Hal, nice try but your numbers don't take into account that it is not the profit lost that matters on bad chips but the entire cost of the chip. Therefore you should divide the $200,000 by approx $37.50 and get around 5,300 chips.

More to the point the $45 cost you mentioned is for post production large volume orders. Individual chips and run costs far exceed this. I would guess that put a design to into silicon initally cost over $10,000 per design. Just look at the company's R&D spending to get a better idea of how important the $200,000 investment will be.

OB



To: Hal Rubel who wrote (5374)7/15/1998 8:09:00 PM
From: Mark Carson  Read Replies (1) | Respond to of 16960
 
PS: On the other hand, if written off over the next million chips, at $200,000, this Quickterm adds $0.20 to the cost of each and every chip. How long can this spendthrift madness go on before we end up in the poorhouse like our competitors? HR
>>>>

Saving money on masks, etc etc is the real issue. When you have a 'virtual chip' your R&D just enters a whole new world of 'what-if'. Since new technology and innovation is the name of the game, this could be the biggest competitive advantage TDFX has to date.

▬▬▬▬▬▬

* **What this exercise asks**
A. According to the forum post on chip costs, how much would the Quickterm add to the cost of each chip if its $200,000 cost were written off over the next million chips?
B. Copy verbatim the stretch of the records from the line containing "anIndividual (1067, 273)" through the line containing "819-477-7144 (529, 77)", including both of those lines.

Text and element-pointing records:
▬▬▬▬▬▬

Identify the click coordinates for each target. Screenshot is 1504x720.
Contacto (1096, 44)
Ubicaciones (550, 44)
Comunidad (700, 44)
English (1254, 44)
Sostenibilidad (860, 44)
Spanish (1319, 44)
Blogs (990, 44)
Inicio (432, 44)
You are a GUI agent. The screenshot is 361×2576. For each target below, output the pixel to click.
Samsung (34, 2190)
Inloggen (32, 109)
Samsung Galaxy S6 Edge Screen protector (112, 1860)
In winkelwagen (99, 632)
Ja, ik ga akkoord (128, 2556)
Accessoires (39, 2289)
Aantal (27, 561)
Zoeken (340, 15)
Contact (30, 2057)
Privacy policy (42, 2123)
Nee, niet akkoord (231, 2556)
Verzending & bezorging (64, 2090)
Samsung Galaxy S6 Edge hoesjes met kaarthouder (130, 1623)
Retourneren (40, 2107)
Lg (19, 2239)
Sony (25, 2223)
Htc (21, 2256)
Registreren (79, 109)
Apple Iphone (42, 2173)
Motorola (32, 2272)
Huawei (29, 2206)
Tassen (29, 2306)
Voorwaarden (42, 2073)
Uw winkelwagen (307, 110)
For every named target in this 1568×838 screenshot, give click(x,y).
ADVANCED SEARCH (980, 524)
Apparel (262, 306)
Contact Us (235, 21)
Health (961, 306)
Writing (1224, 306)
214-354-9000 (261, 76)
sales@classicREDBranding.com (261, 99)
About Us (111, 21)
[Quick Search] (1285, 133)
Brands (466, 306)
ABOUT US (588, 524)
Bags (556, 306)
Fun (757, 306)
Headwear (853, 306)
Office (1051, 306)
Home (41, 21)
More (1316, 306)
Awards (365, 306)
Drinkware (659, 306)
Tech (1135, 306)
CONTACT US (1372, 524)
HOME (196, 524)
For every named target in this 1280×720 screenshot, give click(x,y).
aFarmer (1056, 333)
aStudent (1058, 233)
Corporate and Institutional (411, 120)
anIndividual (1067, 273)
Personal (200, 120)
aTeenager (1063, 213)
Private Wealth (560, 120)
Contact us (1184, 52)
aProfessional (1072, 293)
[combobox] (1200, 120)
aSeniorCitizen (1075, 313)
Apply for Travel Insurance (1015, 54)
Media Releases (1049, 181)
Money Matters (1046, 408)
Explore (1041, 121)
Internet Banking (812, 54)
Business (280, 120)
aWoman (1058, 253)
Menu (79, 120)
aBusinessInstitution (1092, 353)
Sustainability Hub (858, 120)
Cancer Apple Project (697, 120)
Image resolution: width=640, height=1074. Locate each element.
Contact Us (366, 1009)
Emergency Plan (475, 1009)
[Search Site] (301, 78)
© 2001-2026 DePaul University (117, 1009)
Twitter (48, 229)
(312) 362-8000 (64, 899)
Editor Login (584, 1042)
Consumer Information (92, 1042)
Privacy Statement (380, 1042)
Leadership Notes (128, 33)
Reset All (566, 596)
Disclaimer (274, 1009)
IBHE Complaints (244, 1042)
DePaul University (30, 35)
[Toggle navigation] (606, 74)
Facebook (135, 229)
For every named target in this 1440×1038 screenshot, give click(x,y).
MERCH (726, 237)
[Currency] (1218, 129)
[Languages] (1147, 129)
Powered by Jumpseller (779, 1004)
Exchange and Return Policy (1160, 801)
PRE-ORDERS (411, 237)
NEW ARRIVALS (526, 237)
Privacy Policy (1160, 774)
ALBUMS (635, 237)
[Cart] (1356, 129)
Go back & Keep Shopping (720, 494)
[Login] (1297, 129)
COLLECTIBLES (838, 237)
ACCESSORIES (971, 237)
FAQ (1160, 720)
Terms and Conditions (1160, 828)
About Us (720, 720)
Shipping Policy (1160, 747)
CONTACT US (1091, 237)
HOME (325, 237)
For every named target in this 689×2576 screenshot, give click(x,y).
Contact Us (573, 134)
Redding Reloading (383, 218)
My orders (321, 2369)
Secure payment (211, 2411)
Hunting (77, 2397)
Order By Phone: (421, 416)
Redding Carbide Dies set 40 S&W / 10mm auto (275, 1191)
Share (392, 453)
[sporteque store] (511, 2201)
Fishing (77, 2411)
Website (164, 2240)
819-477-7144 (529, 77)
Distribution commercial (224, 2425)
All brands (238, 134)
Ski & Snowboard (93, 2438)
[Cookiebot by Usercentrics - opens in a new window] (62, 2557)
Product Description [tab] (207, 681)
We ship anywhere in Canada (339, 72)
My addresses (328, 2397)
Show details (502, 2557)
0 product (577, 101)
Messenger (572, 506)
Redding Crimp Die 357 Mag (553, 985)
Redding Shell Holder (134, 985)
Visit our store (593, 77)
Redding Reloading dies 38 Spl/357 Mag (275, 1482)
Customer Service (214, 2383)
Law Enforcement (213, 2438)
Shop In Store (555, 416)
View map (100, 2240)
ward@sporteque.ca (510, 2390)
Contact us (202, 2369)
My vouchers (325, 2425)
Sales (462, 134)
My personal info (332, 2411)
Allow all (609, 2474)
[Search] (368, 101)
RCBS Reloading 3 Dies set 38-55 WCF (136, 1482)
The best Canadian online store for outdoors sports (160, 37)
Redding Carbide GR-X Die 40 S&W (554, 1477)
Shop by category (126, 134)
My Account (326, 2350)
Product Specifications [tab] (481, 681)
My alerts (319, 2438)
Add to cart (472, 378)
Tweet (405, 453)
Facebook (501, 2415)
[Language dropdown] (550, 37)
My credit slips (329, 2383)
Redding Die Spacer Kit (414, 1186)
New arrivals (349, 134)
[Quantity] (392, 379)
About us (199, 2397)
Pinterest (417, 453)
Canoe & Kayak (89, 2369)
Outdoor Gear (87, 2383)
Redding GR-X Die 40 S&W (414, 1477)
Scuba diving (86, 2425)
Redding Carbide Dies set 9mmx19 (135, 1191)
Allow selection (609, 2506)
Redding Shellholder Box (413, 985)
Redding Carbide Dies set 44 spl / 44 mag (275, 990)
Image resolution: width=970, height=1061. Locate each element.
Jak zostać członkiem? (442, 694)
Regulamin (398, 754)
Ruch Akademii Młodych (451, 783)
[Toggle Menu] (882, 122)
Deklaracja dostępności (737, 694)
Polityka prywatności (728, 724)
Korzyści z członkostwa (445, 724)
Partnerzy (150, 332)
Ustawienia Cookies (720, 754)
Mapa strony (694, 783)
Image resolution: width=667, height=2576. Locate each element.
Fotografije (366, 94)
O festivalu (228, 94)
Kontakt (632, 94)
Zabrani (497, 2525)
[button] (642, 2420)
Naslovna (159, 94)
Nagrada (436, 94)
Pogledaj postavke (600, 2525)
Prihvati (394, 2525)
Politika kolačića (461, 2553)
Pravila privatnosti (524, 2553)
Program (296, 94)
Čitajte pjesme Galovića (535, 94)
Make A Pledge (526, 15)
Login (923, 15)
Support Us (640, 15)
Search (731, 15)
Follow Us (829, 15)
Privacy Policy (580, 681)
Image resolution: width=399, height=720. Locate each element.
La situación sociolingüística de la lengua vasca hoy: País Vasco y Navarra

▬▬▬▬▬▬

* **Answer set**
A. $0.20 per chip.

B.
anIndividual (1067, 273)
Personal (200, 120)
aTeenager (1063, 213)
Private Wealth (560, 120)
Contact us (1184, 52)
aProfessional (1072, 293)
[combobox] (1200, 120)
aSeniorCitizen (1075, 313)
Apply for Travel Insurance (1015, 54)
Media Releases (1049, 181)
Money Matters (1046, 408)
Explore (1041, 121)
Internet Banking (812, 54)
Business (280, 120)
aWoman (1058, 253)
Menu (79, 120)
aBusinessInstitution (1092, 353)
Sustainability Hub (858, 120)
Cancer Apple Project (697, 120)
Image resolution: width=640, height=1074. Locate each element.
Contact Us (366, 1009)
Emergency Plan (475, 1009)
[Search Site] (301, 78)
© 2001-2026 DePaul University (117, 1009)
Twitter (48, 229)
(312) 362-8000 (64, 899)
Editor Login (584, 1042)
Consumer Information (92, 1042)
Privacy Statement (380, 1042)
Leadership Notes (128, 33)
Reset All (566, 596)
Disclaimer (274, 1009)
IBHE Complaints (244, 1042)
DePaul University (30, 35)
[Toggle navigation] (606, 74)
Facebook (135, 229)
For every named target in this 1440×1038 screenshot, give click(x,y).
MERCH (726, 237)
[Currency] (1218, 129)
[Languages] (1147, 129)
Powered by Jumpseller (779, 1004)
Exchange and Return Policy (1160, 801)
PRE-ORDERS (411, 237)
NEW ARRIVALS (526, 237)
Privacy Policy (1160, 774)
ALBUMS (635, 237)
[Cart] (1356, 129)
Go back & Keep Shopping (720, 494)
[Login] (1297, 129)
COLLECTIBLES (838, 237)
ACCESSORIES (971, 237)
FAQ (1160, 720)
Terms and Conditions (1160, 828)
About Us (720, 720)
Shipping Policy (1160, 747)
CONTACT US (1091, 237)
HOME (325, 237)
For every named target in this 689×2576 screenshot, give click(x,y).
Contact Us (573, 134)
Redding Reloading (383, 218)
My orders (321, 2369)
Secure payment (211, 2411)
Hunting (77, 2397)
Order By Phone: (421, 416)
Redding Carbide Dies set 40 S&W / 10mm auto (275, 1191)
Share (392, 453)
[sporteque store] (511, 2201)
Fishing (77, 2411)
Website (164, 2240)
819-477-7144 (529, 77)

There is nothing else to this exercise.